#### Задание
Выпишите все географические названия, которые упоминаются в исходном тексте.

Но «вдруг» некая лампедузка звонит диджею и заказывает для сына, который сейчас, в грозу, рыбачит, песенку «Огонь в море». Она впервые звучит в фильме. И вполне бодрит.

Самуэле у доктора. Жалуется, что плохо видит. Доктор называет один его глаз ленивым. Самуэле всегда целился рогаткой другим глазом и «забросил» второй, ставший нерабочим. Теперь он будет носить повязку на зорком глазу, чтобы заработал «ленивый». Глаза мальчика в фильме Рози тоже метафора. Что он видит, как чувствует, что себе представляет, целясь рогаткой, – это вопрос.

Беженцы совершают намаз в коридоре перевалочного пункта. Из массы выступает фигурант из Нигерии с номером – выходом – рэпера. Он чеканит, как шли они через Сахару, где многие погибли, были убиты, изнасилованы. Как бежали в Ливию, к морю. Как почти никого, кроме тридцати человек, не осталось. Как пили мочу, потому что вода кончилась, как их избивали в ливийской тюрьме, как море некоторых все же спасло.

#### Доступные данные
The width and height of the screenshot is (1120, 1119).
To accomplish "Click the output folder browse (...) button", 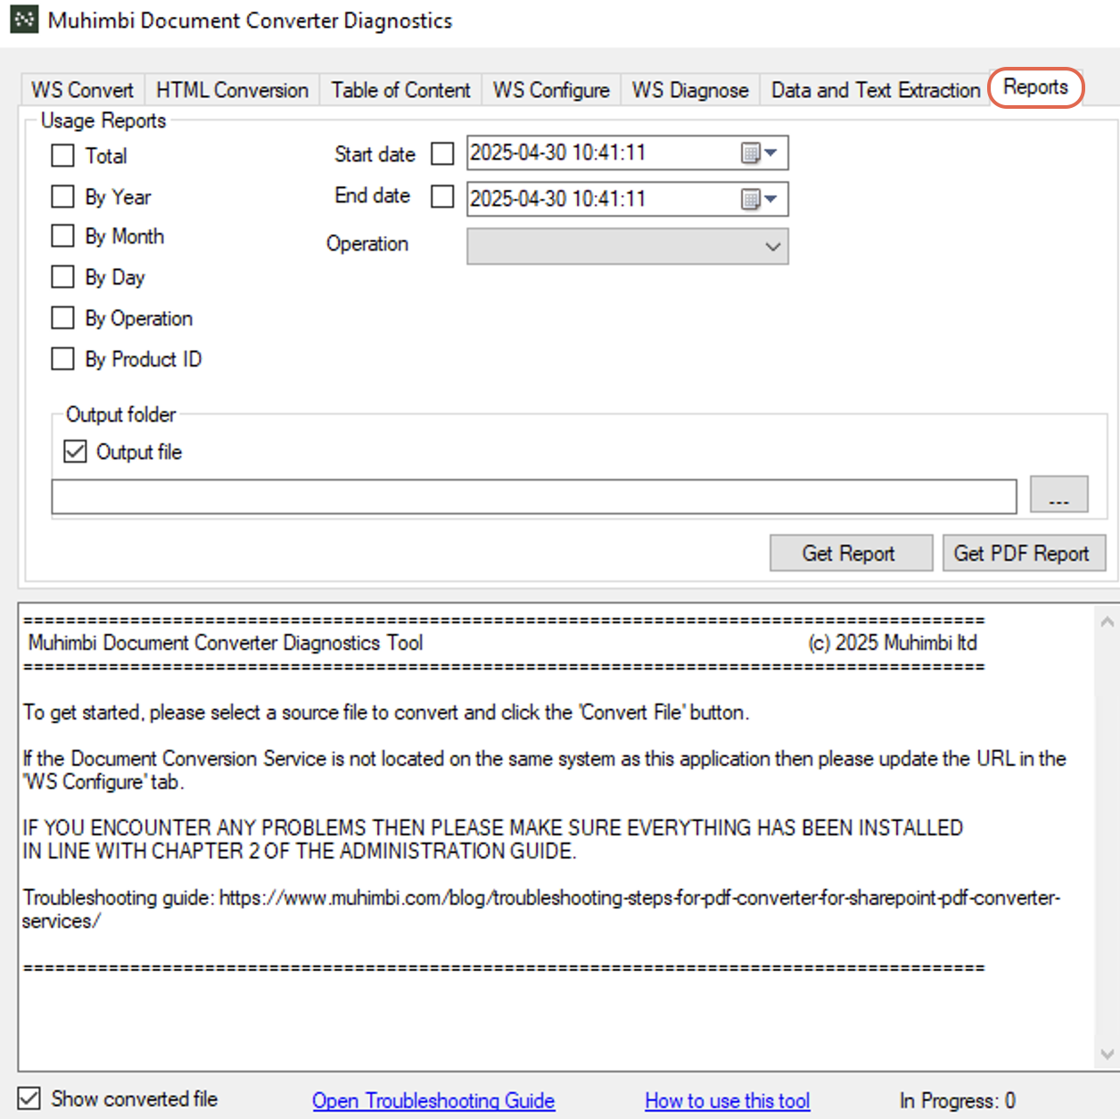I will [x=1058, y=495].
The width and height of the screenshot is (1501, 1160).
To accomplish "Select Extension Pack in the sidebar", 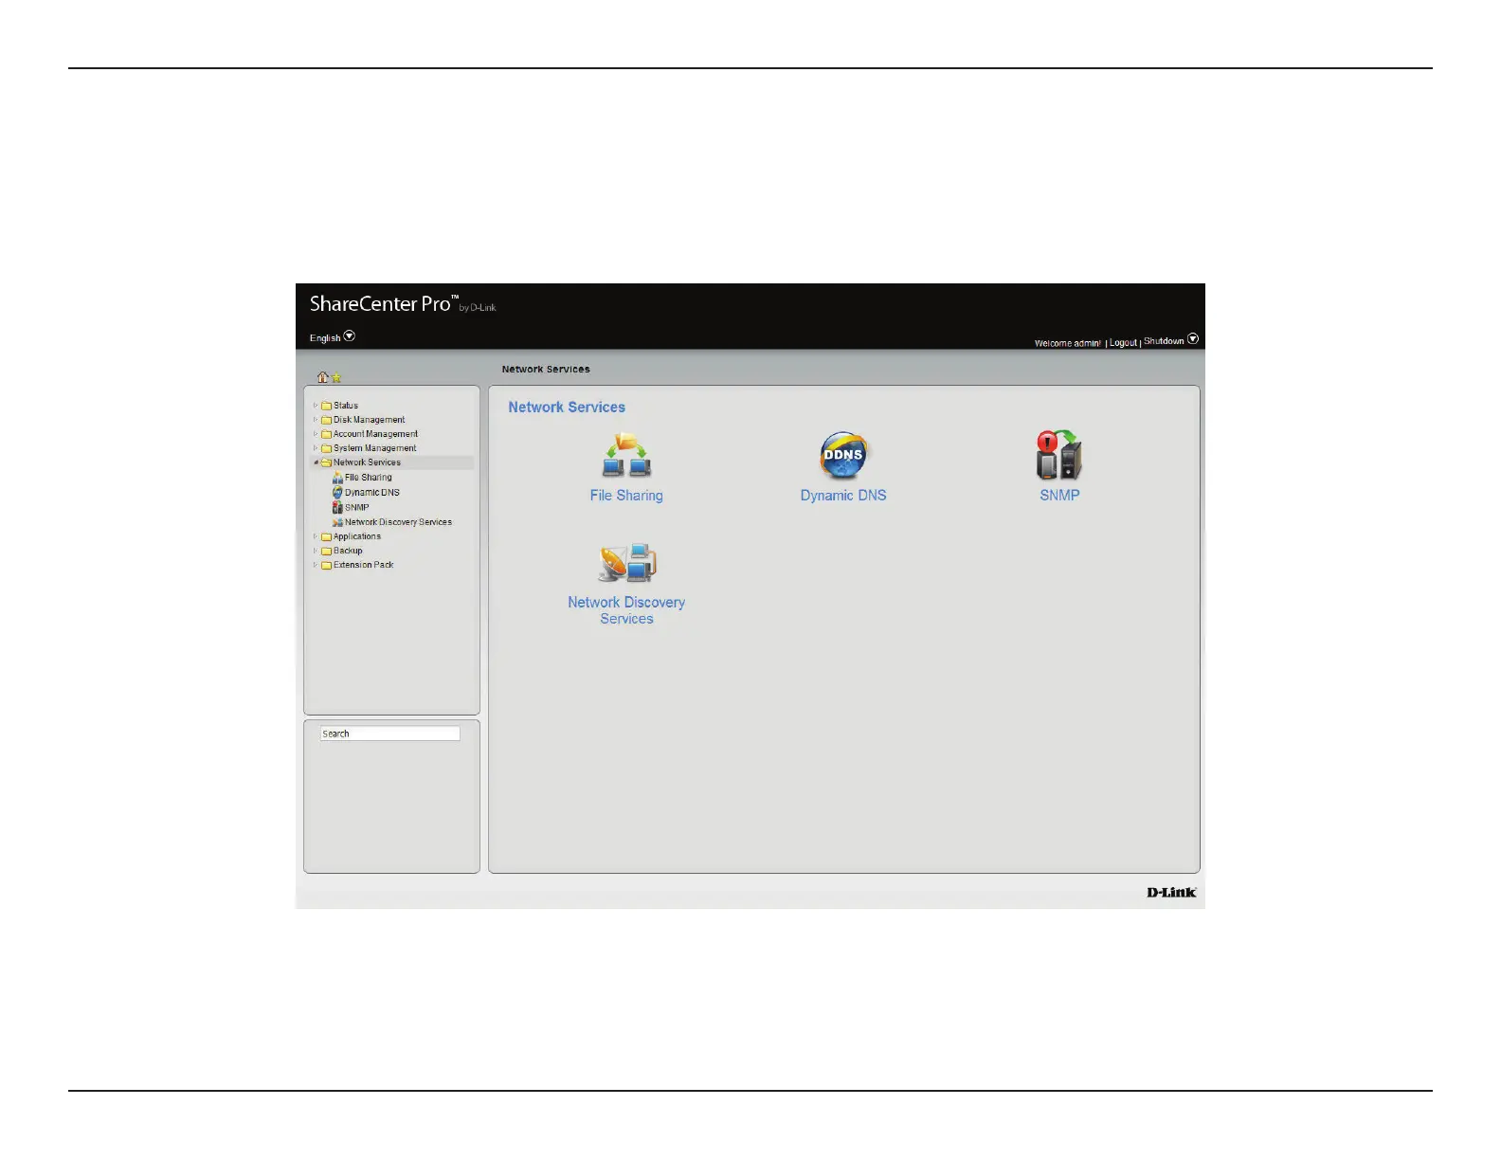I will (x=363, y=565).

#### Ожидаемый ответ
Нигерия, Сахара, Ливия.